• _PROBLEM REQUIREMENTS_: Emit only the lines from the line containing "Instruction: Click the" through the last line of the entries, unchanged.

• _PROVIDED INFORMATION_:

=== Begin Enclosure ===

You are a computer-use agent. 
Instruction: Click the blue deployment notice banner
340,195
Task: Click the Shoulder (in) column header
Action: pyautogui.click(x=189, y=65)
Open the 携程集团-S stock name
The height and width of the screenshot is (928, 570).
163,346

=== End Enclosure ===

• _ANSWER BELOW_:
Instruction: Click the blue deployment notice banner
340,195
Task: Click the Shoulder (in) column header
Action: pyautogui.click(x=189, y=65)
Open the 携程集团-S stock name
The height and width of the screenshot is (928, 570).
163,346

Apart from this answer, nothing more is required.